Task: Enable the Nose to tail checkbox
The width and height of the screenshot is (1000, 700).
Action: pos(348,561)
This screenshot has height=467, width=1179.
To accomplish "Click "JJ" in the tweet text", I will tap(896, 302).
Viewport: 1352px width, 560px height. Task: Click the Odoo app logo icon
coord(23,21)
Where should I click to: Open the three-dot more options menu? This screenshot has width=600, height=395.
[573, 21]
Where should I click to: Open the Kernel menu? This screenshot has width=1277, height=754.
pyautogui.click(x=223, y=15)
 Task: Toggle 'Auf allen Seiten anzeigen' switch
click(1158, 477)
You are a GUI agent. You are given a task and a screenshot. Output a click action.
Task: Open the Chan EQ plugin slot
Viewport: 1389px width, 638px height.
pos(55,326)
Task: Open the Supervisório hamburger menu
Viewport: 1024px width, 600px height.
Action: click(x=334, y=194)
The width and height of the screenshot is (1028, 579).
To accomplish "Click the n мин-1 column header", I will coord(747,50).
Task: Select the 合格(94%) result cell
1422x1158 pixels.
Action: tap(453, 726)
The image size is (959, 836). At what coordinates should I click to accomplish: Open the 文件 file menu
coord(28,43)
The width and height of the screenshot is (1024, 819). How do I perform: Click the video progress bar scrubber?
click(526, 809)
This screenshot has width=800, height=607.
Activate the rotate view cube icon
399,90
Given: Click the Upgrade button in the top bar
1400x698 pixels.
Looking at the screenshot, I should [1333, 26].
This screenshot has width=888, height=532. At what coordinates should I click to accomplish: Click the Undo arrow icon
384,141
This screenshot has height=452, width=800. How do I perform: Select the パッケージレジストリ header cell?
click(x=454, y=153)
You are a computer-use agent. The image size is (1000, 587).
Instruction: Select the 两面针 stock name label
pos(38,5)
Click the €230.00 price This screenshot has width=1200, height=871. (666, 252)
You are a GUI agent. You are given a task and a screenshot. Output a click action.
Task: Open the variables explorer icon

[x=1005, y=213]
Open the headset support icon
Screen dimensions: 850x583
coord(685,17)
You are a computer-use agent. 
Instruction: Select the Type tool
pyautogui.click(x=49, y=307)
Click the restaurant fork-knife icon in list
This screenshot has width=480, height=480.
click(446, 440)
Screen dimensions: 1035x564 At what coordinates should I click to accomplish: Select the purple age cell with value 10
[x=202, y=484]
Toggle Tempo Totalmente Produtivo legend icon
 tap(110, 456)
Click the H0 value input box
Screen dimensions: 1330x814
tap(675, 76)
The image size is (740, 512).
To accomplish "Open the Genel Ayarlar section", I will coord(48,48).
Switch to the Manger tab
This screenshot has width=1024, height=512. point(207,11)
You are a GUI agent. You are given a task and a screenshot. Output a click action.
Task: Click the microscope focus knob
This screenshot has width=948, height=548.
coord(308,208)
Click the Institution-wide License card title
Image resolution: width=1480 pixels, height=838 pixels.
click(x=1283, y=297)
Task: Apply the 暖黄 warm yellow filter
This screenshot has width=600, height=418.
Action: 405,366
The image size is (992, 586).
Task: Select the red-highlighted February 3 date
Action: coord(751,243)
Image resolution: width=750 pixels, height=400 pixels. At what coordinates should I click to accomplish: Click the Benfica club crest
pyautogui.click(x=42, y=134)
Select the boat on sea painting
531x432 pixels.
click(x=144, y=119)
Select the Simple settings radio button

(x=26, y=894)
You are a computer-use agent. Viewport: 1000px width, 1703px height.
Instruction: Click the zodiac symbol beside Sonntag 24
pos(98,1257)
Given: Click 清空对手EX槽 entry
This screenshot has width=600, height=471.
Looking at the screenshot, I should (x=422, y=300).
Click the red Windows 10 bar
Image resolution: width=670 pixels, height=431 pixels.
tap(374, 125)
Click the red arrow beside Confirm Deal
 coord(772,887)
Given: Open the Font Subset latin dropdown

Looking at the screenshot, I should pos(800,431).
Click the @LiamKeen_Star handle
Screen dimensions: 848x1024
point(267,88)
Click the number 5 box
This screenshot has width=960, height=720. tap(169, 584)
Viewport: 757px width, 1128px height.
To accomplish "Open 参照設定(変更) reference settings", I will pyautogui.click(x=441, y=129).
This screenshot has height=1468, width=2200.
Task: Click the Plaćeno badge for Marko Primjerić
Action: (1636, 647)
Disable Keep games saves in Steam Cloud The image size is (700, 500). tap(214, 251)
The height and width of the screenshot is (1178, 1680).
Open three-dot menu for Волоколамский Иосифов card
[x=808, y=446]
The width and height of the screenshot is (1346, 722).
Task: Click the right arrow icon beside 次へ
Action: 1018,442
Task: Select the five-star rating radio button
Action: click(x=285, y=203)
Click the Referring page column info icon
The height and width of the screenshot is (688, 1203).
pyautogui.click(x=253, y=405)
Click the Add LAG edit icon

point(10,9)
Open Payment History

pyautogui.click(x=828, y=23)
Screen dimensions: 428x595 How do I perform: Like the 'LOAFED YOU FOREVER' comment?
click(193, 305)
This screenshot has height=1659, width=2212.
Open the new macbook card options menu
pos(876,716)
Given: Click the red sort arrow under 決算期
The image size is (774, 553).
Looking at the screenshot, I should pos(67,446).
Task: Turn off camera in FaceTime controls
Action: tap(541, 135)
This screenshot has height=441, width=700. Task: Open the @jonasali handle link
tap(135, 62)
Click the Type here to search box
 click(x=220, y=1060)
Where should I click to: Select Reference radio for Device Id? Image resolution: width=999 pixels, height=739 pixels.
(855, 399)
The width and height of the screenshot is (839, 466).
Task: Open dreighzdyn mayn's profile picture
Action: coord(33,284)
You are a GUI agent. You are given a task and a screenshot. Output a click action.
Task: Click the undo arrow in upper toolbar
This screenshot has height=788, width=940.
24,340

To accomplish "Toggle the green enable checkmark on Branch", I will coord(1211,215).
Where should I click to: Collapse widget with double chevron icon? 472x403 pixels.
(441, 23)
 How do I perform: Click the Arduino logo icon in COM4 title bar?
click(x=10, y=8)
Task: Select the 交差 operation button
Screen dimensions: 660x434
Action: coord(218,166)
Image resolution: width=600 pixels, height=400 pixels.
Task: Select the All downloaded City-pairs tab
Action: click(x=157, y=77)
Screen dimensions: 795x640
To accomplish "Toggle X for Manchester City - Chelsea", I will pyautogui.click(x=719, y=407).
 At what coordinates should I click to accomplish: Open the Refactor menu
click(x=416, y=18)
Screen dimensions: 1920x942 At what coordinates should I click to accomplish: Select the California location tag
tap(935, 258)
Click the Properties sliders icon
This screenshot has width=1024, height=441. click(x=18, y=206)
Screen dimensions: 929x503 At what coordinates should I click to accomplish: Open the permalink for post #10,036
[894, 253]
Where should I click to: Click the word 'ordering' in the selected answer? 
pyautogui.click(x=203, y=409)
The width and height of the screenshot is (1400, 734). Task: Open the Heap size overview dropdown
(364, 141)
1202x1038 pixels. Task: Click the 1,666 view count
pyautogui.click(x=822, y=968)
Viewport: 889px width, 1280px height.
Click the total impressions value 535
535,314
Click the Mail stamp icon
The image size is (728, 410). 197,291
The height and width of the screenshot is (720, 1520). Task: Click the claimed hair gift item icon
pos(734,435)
——————
> **About this task**:
Each entry above needs to be returned exactly as written.

> **Output for this task**:
Task: Enable the Nose to tail checkbox
The width and height of the screenshot is (1000, 700).
Action: pos(348,561)
This screenshot has height=467, width=1179.
To accomplish "Click "JJ" in the tweet text", I will tap(896, 302).
Viewport: 1352px width, 560px height. Task: Click the Odoo app logo icon
coord(23,21)
Where should I click to: Open the three-dot more options menu? This screenshot has width=600, height=395.
[573, 21]
Where should I click to: Open the Kernel menu? This screenshot has width=1277, height=754.
pyautogui.click(x=223, y=15)
 Task: Toggle 'Auf allen Seiten anzeigen' switch
click(1158, 477)
You are a GUI agent. You are given a task and a screenshot. Output a click action.
Task: Open the Chan EQ plugin slot
Viewport: 1389px width, 638px height.
pos(55,326)
Task: Open the Supervisório hamburger menu
Viewport: 1024px width, 600px height.
Action: click(x=334, y=194)
The width and height of the screenshot is (1028, 579).
To accomplish "Click the n мин-1 column header", I will coord(747,50).
Task: Select the 合格(94%) result cell
1422x1158 pixels.
Action: tap(453, 726)
The image size is (959, 836). At what coordinates should I click to accomplish: Open the 文件 file menu
coord(28,43)
The width and height of the screenshot is (1024, 819). How do I perform: Click the video progress bar scrubber?
click(526, 809)
This screenshot has width=800, height=607.
Activate the rotate view cube icon
399,90
Given: Click the Upgrade button in the top bar
1400x698 pixels.
Looking at the screenshot, I should [1333, 26].
This screenshot has width=888, height=532. At what coordinates should I click to accomplish: Click the Undo arrow icon
384,141
This screenshot has height=452, width=800. How do I perform: Select the パッケージレジストリ header cell?
click(x=454, y=153)
You are a computer-use agent. The image size is (1000, 587).
Instruction: Select the 两面针 stock name label
pos(38,5)
Click the €230.00 price This screenshot has width=1200, height=871. (666, 252)
You are a GUI agent. You are given a task and a screenshot. Output a click action.
Task: Open the variables explorer icon

[x=1005, y=213]
Open the headset support icon
Screen dimensions: 850x583
coord(685,17)
You are a computer-use agent. 
Instruction: Select the Type tool
pyautogui.click(x=49, y=307)
Click the restaurant fork-knife icon in list
This screenshot has width=480, height=480.
click(446, 440)
Screen dimensions: 1035x564 At what coordinates should I click to accomplish: Select the purple age cell with value 10
[x=202, y=484]
Toggle Tempo Totalmente Produtivo legend icon
 tap(110, 456)
Click the H0 value input box
Screen dimensions: 1330x814
tap(675, 76)
The image size is (740, 512).
To accomplish "Open the Genel Ayarlar section", I will coord(48,48).
Switch to the Manger tab
This screenshot has width=1024, height=512. point(207,11)
You are a GUI agent. You are given a task and a screenshot. Output a click action.
Task: Click the microscope focus knob
This screenshot has width=948, height=548.
coord(308,208)
Click the Institution-wide License card title
Image resolution: width=1480 pixels, height=838 pixels.
click(x=1283, y=297)
Task: Apply the 暖黄 warm yellow filter
This screenshot has width=600, height=418.
Action: 405,366
The image size is (992, 586).
Task: Select the red-highlighted February 3 date
Action: coord(751,243)
Image resolution: width=750 pixels, height=400 pixels. At what coordinates should I click to accomplish: Click the Benfica club crest
pyautogui.click(x=42, y=134)
Select the boat on sea painting
531x432 pixels.
click(x=144, y=119)
Select the Simple settings radio button

(x=26, y=894)
You are a computer-use agent. Viewport: 1000px width, 1703px height.
Instruction: Click the zodiac symbol beside Sonntag 24
pos(98,1257)
Given: Click 清空对手EX槽 entry
This screenshot has width=600, height=471.
Looking at the screenshot, I should (x=422, y=300).
Click the red Windows 10 bar
Image resolution: width=670 pixels, height=431 pixels.
tap(374, 125)
Click the red arrow beside Confirm Deal
 coord(772,887)
Given: Open the Font Subset latin dropdown

Looking at the screenshot, I should pos(800,431).
Click the @LiamKeen_Star handle
Screen dimensions: 848x1024
point(267,88)
Click the number 5 box
This screenshot has width=960, height=720. tap(169, 584)
Viewport: 757px width, 1128px height.
To accomplish "Open 参照設定(変更) reference settings", I will pyautogui.click(x=441, y=129).
This screenshot has height=1468, width=2200.
Task: Click the Plaćeno badge for Marko Primjerić
Action: (1636, 647)
Disable Keep games saves in Steam Cloud The image size is (700, 500). tap(214, 251)
The height and width of the screenshot is (1178, 1680).
Open three-dot menu for Волоколамский Иосифов card
[x=808, y=446]
The width and height of the screenshot is (1346, 722).
Task: Click the right arrow icon beside 次へ
Action: 1018,442
Task: Select the five-star rating radio button
Action: click(x=285, y=203)
Click the Referring page column info icon
The height and width of the screenshot is (688, 1203).
pyautogui.click(x=253, y=405)
Click the Add LAG edit icon

point(10,9)
Open Payment History

pyautogui.click(x=828, y=23)
Screen dimensions: 428x595 How do I perform: Like the 'LOAFED YOU FOREVER' comment?
click(193, 305)
This screenshot has height=1659, width=2212.
Open the new macbook card options menu
pos(876,716)
Given: Click the red sort arrow under 決算期
The image size is (774, 553).
Looking at the screenshot, I should pos(67,446).
Task: Turn off camera in FaceTime controls
Action: tap(541, 135)
This screenshot has height=441, width=700. Task: Open the @jonasali handle link
tap(135, 62)
Click the Type here to search box
 click(x=220, y=1060)
Where should I click to: Select Reference radio for Device Id? Image resolution: width=999 pixels, height=739 pixels.
(855, 399)
The width and height of the screenshot is (839, 466).
Task: Open dreighzdyn mayn's profile picture
Action: coord(33,284)
You are a GUI agent. You are given a task and a screenshot. Output a click action.
Task: Click the undo arrow in upper toolbar
This screenshot has height=788, width=940.
24,340

To accomplish "Toggle the green enable checkmark on Branch", I will coord(1211,215).
Where should I click to: Collapse widget with double chevron icon? 472x403 pixels.
(441, 23)
 How do I perform: Click the Arduino logo icon in COM4 title bar?
click(x=10, y=8)
Task: Select the 交差 operation button
Screen dimensions: 660x434
Action: coord(218,166)
Image resolution: width=600 pixels, height=400 pixels.
Task: Select the All downloaded City-pairs tab
Action: click(x=157, y=77)
Screen dimensions: 795x640
To accomplish "Toggle X for Manchester City - Chelsea", I will pyautogui.click(x=719, y=407).
 At what coordinates should I click to accomplish: Open the Refactor menu
click(x=416, y=18)
Screen dimensions: 1920x942 At what coordinates should I click to accomplish: Select the California location tag
tap(935, 258)
Click the Properties sliders icon
This screenshot has width=1024, height=441. click(x=18, y=206)
Screen dimensions: 929x503 At what coordinates should I click to accomplish: Open the permalink for post #10,036
[894, 253]
Where should I click to: Click the word 'ordering' in the selected answer? 
pyautogui.click(x=203, y=409)
The width and height of the screenshot is (1400, 734). Task: Open the Heap size overview dropdown
(364, 141)
1202x1038 pixels. Task: Click the 1,666 view count
pyautogui.click(x=822, y=968)
Viewport: 889px width, 1280px height.
Click the total impressions value 535
535,314
Click the Mail stamp icon
The image size is (728, 410). 197,291
The height and width of the screenshot is (720, 1520). Task: Click the claimed hair gift item icon
pos(734,435)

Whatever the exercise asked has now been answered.